1. Launch the job with SageMaker HyperPod auto-resume enabled by adding the flag `--auto-resume=1` to indicate that the `srun` command should be automatically retried in case of hardware failure. 
**Note**  
If you have set up a resource allocation using `sbatch` or `salloc`, you can run multiple `srun` commands within the allocation. In the event of a failure, the SageMaker HyperPod auto-resume functionality only operates in the current [job step](https://slurm.schedmd.com/job_launch.html#step_allocation) of the `srun` command with the flag `--auto-resume=1`. In other words, activating auto-resume in an `srun` command doesn't apply to other `srun` commands launched within a resource allocation session.

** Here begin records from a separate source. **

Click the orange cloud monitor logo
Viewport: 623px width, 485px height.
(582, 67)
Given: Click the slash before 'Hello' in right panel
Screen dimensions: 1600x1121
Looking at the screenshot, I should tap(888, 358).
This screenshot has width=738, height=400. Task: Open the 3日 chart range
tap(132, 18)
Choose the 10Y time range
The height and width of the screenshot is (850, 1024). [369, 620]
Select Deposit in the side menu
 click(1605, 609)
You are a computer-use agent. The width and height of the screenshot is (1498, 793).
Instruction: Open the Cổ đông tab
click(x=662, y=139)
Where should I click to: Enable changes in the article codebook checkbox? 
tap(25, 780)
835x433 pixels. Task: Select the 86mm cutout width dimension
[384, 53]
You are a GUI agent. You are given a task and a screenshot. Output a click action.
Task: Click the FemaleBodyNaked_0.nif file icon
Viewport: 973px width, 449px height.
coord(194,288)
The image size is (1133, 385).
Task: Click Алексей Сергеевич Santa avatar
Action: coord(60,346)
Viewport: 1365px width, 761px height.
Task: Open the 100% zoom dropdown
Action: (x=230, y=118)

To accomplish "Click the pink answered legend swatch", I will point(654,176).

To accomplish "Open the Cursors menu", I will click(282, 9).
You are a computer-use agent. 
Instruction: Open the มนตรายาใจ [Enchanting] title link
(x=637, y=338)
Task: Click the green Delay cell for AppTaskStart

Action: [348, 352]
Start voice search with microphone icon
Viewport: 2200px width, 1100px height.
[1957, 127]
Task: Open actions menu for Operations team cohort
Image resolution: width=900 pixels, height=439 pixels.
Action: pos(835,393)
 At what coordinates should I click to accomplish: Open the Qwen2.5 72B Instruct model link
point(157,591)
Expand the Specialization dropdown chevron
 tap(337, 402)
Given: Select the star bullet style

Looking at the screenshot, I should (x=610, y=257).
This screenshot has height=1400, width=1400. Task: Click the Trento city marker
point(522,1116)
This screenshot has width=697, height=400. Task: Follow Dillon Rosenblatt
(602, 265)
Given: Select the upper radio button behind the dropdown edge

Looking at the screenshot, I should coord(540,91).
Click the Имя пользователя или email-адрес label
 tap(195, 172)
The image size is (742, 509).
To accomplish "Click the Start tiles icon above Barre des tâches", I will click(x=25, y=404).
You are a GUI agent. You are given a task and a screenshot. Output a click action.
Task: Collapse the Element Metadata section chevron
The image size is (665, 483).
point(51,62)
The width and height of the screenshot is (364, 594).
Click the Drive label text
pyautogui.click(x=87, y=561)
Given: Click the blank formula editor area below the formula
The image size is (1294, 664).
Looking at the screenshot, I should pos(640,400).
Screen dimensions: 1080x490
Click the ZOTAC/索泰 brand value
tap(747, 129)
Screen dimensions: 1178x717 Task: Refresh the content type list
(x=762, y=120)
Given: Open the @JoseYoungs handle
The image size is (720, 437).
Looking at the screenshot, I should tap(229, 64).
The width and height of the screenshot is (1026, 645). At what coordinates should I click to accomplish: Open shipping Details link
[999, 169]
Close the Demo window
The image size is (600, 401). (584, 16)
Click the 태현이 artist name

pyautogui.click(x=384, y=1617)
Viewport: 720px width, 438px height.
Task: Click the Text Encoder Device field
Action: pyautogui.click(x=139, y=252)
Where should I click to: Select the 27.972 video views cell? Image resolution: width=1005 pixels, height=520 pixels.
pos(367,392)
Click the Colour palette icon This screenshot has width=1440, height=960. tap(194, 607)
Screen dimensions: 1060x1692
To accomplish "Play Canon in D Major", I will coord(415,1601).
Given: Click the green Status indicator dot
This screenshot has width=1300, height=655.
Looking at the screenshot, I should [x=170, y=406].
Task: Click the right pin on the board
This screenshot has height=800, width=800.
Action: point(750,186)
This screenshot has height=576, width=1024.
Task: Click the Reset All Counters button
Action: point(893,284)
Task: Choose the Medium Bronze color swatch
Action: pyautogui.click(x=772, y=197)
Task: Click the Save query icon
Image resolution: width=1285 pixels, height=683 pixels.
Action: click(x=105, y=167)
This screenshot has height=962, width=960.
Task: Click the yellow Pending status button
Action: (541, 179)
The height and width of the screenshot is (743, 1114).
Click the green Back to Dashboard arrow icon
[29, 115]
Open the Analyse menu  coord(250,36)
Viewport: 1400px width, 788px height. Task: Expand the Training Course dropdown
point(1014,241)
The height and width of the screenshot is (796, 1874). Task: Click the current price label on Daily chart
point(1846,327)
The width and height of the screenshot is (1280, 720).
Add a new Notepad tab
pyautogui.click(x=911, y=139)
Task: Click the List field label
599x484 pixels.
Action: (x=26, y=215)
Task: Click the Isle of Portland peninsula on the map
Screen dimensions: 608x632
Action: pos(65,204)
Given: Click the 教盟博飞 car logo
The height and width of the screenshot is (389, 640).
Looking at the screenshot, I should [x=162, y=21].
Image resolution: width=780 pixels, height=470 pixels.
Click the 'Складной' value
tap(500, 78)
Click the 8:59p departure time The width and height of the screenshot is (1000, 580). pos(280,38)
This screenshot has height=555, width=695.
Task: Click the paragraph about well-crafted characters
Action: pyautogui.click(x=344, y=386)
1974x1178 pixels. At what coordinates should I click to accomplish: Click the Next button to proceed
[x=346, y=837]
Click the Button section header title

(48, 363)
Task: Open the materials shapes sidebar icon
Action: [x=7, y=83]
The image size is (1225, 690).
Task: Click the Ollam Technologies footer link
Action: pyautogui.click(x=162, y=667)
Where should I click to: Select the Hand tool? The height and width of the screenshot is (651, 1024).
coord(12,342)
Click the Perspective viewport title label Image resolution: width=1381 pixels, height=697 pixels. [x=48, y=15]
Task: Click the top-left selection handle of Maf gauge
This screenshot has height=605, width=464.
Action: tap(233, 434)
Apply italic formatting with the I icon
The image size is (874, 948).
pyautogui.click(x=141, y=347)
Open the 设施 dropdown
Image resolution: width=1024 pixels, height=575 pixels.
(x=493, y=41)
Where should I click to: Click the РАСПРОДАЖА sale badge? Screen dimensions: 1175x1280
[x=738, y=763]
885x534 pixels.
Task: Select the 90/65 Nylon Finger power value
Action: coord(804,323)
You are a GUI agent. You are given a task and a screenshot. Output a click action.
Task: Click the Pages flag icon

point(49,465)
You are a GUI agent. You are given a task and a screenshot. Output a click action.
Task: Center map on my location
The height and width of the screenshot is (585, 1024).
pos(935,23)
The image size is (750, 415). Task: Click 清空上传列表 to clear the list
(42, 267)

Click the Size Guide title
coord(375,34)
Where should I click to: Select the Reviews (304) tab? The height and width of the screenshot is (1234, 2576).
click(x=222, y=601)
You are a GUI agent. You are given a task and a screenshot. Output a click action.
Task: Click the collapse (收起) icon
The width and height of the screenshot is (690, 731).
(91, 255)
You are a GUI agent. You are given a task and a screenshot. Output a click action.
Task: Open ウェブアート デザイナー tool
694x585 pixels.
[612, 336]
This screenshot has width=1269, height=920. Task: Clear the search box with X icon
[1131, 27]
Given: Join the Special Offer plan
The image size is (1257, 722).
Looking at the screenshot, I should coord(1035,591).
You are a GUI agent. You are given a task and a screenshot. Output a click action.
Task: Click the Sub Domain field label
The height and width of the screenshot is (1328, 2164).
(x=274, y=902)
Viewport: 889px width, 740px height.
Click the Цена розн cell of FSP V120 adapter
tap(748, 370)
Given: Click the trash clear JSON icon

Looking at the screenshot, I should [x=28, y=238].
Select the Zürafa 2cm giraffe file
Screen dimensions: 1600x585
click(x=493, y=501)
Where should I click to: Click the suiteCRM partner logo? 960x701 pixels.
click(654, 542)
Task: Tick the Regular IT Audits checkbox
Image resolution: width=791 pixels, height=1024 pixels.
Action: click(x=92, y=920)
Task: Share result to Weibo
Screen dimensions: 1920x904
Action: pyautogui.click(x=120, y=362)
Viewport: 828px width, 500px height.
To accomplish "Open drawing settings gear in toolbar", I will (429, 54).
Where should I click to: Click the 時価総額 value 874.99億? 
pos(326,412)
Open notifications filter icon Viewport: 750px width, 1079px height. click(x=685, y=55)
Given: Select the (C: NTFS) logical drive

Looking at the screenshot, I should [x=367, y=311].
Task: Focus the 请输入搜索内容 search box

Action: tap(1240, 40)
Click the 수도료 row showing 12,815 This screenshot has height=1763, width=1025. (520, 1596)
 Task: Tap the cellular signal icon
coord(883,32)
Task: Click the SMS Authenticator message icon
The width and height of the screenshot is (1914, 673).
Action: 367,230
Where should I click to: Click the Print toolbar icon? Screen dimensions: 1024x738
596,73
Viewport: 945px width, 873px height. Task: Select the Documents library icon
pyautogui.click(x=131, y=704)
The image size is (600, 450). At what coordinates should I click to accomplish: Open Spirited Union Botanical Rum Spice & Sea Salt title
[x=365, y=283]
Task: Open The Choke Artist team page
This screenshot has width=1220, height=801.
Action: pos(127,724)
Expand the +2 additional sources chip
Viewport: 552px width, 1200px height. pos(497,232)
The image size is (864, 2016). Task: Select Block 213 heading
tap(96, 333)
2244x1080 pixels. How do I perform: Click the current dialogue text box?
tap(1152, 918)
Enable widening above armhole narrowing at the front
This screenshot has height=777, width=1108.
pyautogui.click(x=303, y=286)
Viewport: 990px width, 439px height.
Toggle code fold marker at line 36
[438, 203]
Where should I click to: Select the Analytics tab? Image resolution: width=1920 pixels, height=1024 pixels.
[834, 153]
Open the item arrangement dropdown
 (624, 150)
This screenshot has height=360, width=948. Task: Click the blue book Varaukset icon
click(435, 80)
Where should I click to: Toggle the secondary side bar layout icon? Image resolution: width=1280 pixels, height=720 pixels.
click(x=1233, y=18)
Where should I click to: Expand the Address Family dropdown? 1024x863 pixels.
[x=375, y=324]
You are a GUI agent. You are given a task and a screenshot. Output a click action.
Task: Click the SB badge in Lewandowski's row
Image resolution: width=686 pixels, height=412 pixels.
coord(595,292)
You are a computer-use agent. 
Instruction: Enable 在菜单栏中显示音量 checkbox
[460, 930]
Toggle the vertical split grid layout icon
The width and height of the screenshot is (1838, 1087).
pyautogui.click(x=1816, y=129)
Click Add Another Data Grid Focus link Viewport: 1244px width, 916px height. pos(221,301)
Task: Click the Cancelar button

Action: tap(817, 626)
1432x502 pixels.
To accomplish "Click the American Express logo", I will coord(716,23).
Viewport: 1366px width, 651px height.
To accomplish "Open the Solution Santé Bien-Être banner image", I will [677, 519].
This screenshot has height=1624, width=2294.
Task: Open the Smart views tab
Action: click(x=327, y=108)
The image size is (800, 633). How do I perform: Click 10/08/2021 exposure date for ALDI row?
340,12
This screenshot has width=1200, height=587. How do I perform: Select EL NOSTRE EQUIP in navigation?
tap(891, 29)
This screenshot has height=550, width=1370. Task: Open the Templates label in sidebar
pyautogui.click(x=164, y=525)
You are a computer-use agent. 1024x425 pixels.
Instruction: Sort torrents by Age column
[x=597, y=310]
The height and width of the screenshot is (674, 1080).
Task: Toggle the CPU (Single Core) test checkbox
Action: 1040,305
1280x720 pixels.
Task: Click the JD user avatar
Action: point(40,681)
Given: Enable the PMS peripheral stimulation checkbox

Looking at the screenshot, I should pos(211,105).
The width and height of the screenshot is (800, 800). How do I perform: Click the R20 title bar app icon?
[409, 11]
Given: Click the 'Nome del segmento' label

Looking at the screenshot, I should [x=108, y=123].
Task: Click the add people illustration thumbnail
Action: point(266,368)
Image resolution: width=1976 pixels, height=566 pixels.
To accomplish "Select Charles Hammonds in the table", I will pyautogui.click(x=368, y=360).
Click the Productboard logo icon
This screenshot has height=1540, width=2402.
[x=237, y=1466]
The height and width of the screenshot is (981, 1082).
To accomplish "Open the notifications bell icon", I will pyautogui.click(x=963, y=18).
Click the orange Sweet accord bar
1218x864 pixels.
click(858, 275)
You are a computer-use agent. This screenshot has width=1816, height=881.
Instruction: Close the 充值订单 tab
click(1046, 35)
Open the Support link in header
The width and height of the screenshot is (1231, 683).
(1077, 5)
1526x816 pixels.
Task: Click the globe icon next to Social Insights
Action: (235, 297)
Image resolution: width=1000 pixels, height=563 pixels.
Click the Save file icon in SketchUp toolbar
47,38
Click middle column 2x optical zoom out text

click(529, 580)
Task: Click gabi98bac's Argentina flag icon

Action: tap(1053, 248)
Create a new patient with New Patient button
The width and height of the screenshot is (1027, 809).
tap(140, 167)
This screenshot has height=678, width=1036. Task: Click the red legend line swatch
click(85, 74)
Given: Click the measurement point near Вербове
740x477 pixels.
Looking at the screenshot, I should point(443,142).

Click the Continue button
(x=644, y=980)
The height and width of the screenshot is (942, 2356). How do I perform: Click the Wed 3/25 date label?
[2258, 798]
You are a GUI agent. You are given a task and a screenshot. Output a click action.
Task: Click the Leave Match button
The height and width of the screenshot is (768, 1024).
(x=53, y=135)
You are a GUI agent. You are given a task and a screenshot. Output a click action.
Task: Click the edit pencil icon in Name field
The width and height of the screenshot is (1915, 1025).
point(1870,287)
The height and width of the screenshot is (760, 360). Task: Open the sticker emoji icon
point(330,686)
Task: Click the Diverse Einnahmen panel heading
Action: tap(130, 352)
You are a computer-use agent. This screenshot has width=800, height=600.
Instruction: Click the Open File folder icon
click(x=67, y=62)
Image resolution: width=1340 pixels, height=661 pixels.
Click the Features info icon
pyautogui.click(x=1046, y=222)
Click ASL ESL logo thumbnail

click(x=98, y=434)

   The following are `srun` command examples with `auto-resume` enabled.

   **Using sbatch**

   Because most of the logic for setting up the environment is already in `train_auto_resume.sh`, the batch script should be simple and similar to the following code example. Assume that the following batch script is saved as `batch.sh`.

   ```
   #!/bin/bash
   #SBATCH --nodes 2
   #SBATCH --exclusive
   srun --auto-resume=1 train_auto_resume.sh
   ```

   Run the preceding batch script using the following command.

   ```
   sbatch batch.sh
   ```

   **Using salloc**

   Start by acquiring an exclusive allocation, and run the `srun` command with the `--auto-resume` flag and the entrypoint script.

   ```
   salloc -N 2 --exclusive
   srun --auto-resume=1 train_auto_resume.sh
   ```

## How automatic node recovery and auto-resume work together


When both automatic node recovery and auto-resume systems are active, they follow a coordinated approach to handling failures. If the HMA detects a hardware fault, the node is marked for drain regardless of job-level status. With node automatic recovery enabled, the nodes are automatically replaced once all the jobs running in the nodes exit. In this scenario, for jobs with auto-resume enabled, if there is a non-zero exit status in the step, the auto resume kicks in (the jobs resume once nodes are replaced). Jobs without auto-resume enabled will simply exit, requiring manual resubmission by administrators or users.

**Note**  
If you use auto-resume, the nodes are always replaced (no reboots) when hardware failures are detected.